- University: The Citadel
- Athletic director: Art Chase
- Head coach: Tim McCall (1st season)
- Conference: Southern Conference
- Location: Charleston, SC
- Arena: McAlister Field House (capacity: 6,000)
- Nickname: Bulldogs, Cadets
- Colors: Infantry blue and white

All-Americans
- 4

Conference championships
- Team: 3 (1967, 2004, 2026) Individual: 72

Conference Tournament championships
- 2004

= The Citadel Bulldogs wrestling =

The Citadel Bulldogs wrestling team represents The Citadel of Charleston, South Carolina. The squad is led by head coach Tim McCall. The Bulldogs are members of the Southern Conference and have won conference championships in 1967, 2004, and 2026. They also claimed the 2004 SoCon Tournament championship.

==History==
The highest placement in school history for The Citadel was in 2013, when the team finished 20th at the NCAA Division I Wrestling Championships. Vandiver Hall is the practice facility on campus for the wrestling team, while McAlister Field House hosts home dual meets and tournaments, also located on campus. The Citadel has also hosted outdoor matches three times, using the quadrangle within one of the open-air barracks. The most recent such event was a loss to Arizona State on November 11, 2012.

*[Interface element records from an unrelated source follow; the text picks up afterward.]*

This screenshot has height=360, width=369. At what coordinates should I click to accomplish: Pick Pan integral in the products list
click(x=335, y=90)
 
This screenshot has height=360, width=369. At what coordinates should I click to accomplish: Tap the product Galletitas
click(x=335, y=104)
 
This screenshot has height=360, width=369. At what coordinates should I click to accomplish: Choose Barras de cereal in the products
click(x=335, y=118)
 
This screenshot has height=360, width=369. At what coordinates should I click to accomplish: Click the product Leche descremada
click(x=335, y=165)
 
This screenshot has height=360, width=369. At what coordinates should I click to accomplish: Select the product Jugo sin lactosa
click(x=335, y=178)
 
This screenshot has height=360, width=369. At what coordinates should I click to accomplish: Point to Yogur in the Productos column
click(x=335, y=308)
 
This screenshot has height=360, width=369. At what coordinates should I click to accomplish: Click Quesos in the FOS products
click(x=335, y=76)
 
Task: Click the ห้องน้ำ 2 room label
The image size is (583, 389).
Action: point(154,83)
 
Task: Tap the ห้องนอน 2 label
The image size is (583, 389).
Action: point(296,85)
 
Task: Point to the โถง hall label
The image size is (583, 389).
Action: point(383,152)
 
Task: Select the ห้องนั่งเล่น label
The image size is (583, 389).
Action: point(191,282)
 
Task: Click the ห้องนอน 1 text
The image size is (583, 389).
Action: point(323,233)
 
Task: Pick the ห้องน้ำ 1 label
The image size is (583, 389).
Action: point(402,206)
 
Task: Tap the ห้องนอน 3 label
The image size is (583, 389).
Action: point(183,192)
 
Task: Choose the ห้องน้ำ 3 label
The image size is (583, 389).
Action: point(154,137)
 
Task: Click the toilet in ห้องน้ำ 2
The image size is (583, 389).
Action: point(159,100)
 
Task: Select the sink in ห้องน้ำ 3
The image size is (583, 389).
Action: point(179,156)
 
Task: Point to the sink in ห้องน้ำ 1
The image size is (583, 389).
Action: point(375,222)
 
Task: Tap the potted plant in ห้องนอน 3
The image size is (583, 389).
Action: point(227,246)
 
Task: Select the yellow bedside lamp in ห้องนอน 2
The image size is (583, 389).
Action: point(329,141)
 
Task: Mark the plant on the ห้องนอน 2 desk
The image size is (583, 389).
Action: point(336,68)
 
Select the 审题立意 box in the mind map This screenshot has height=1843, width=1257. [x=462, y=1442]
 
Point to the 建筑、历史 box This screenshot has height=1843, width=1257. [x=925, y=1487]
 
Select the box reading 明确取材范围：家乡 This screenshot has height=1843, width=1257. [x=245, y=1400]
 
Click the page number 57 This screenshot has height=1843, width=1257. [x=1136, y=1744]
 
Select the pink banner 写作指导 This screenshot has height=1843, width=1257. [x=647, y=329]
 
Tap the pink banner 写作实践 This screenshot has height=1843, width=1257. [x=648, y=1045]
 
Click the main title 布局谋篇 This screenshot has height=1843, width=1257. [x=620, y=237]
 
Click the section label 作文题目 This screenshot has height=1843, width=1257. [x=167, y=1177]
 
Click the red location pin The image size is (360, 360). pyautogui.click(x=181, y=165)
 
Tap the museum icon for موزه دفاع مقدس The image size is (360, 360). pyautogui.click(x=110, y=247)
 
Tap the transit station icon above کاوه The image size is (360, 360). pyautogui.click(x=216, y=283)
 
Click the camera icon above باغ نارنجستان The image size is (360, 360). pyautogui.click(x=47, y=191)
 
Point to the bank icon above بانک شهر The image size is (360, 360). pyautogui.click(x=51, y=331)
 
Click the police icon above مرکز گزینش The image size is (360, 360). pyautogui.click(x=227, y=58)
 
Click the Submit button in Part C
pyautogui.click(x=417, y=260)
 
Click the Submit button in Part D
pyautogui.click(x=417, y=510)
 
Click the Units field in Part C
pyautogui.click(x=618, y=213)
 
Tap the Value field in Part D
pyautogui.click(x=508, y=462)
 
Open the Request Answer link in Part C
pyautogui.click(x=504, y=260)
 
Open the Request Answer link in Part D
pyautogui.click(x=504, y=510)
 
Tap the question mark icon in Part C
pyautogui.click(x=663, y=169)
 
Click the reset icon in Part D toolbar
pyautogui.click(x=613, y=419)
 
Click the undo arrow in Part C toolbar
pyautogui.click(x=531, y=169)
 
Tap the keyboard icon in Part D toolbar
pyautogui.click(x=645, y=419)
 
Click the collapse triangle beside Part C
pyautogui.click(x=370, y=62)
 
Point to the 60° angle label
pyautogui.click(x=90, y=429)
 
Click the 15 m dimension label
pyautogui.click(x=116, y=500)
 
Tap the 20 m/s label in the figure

Turtog Luvsandorj (2009–2014), a former NCAA All-American for The Citadel in 2014, is the school's career wins leader with 134 wins.

Four Bulldog wrestlers have placed in the top 8 of their weight class to earn All-America honors at the NCAA Division I Wrestling Championships. Dan Thompson was the first to earn the honor, earning a 7th-place finish at 165 lbs in 2006. In 2013, Ugi Khishignyam finished 4th at 141 lbs, while teammate Odie Delaney finished 7th at 285 lbs. In 2014, five Bulldogs qualified for the NCAA Championships, with Turtog Luvsandorj earning All-American status with a 6th-place finish at 165 lbs.

==Coaching staff==
Tim McCall is the head coach, having been named to that position in May 2026.